The key finding is that, contrary to the hypothesis that no-longer-relevant items are actively deleted from WM, these items persisted and biased recall of the target item held in focal attention, especially when the target and no-longer-relevant items were similar to one another. Moreover, recall-1 trials showed the same amount of bias as recall-2-stay trials and less bias than recall-2-switch trials, which contradicts the pattern predicted by the active-deletion hypothesis. Following the second retrocue, the uncued item was no longer relevant and, therefore, according to the active-deletion hypothesis, it should have been deleted from WM and should have resulted in less bias for responses on recall-2-stay and recall-2-switch trials. The present results suggest that no-longer-relevant items were not deleted from WM following the second retrocue.

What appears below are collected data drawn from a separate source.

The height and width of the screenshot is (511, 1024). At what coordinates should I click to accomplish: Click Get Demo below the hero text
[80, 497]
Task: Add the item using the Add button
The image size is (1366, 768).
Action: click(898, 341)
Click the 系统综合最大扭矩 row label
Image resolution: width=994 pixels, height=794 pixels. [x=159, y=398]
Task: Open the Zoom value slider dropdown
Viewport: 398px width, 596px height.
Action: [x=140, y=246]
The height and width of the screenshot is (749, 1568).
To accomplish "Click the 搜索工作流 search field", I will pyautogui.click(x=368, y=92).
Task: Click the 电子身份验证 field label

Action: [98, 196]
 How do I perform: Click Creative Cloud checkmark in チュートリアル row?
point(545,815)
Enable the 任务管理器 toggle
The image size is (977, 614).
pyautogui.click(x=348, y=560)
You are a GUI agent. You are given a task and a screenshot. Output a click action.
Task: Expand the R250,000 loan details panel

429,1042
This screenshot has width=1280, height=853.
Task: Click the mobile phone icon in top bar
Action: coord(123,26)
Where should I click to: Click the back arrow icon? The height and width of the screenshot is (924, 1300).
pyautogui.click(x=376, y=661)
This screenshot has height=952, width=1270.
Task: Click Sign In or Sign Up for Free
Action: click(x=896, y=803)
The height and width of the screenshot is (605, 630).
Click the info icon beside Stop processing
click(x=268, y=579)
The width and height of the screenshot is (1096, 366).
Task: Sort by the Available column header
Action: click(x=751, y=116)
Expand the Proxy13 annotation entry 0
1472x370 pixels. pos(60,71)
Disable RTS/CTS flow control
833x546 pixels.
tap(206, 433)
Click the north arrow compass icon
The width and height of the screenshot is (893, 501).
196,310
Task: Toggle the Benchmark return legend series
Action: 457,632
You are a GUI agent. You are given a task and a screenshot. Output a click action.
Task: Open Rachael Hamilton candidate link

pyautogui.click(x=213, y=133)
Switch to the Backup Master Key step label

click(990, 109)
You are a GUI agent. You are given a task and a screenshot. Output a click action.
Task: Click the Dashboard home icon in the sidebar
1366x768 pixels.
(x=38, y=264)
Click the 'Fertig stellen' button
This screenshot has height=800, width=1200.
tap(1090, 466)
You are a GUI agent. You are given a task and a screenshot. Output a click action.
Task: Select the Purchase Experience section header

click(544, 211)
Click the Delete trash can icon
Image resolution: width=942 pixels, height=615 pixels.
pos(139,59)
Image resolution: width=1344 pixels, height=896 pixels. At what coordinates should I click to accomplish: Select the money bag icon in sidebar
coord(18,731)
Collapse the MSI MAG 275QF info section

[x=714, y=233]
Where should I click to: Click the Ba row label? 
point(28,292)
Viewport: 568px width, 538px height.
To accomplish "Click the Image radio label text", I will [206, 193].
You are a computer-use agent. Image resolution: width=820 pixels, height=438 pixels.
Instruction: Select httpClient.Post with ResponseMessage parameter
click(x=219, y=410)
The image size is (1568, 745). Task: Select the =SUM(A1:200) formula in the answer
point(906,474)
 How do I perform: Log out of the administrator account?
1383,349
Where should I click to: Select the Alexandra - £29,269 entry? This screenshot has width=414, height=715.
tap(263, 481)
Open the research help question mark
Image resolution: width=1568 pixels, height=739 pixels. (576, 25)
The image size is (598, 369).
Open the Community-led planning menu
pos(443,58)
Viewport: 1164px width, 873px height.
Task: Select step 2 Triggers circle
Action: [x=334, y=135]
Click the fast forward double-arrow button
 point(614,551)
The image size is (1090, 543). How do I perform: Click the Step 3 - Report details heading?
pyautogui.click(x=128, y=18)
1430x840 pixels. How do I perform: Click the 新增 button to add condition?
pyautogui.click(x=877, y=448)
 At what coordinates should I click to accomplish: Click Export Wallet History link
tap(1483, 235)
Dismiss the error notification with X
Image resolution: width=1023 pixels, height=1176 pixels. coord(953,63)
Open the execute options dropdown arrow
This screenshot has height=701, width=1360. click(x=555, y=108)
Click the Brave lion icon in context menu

One potential explanation for this pattern of results is that, when trying to remember the two line orientations, participants may have encoded the two distinct orientations as one “chunked” representation. Participants could have bound the two distinct orientation objects into one chunked representation, with both orientations bound together as an angle or clock hands, for example. Anecdotal evidence from post-experimental debriefing of our participants is consistent with this interpretation. Although the two Gabor orientations were presented separately in the lower left and right hemifields, many participants reported encoding the two as a bound object, (e.g., an angle by projecting the lines out to their intersecting point, like the hour and minute hands on an analog clock). Encoding the two objects as a bound object would change the way the relevant and irrelevant features are represented. If two stimuli retained in WM are bound or “chunked” into a single object, then it may not be possible to fully delete the no-longer-relevant item from WM following a retrocue. This might explain the pattern of results, which differs from paradigms with retrieval of more discrete (e.g., categorical) stimuli that cannot be as easily bound into a single object, such as a face paired with either a word or a direction of motion, as in Rose et al. (2016) (see also Fulvio & Postle, 2020). To test this account of the biases from the no-longer-relevant stimulus a second experiment was conducted.

Experiment 2

Experiment 2 used the same task design as Experiment 1. The only difference was that we explicitly instructed participants to bind or “chunk” the two orientations together on each trial by mentally connecting the line orientations into one bound object. We told participants to imagine the line orientations’ point of intersection and think about the two orientations as an angle or hands of a clock. If the source of the bias from the no-longer-relevant item on recall of the target item that was observed in Experiment 1 was due to this binding at encoding, then the pattern of results should be similar for Experiment 2. If the pattern is not similar then the source of bias must be due to some other factor.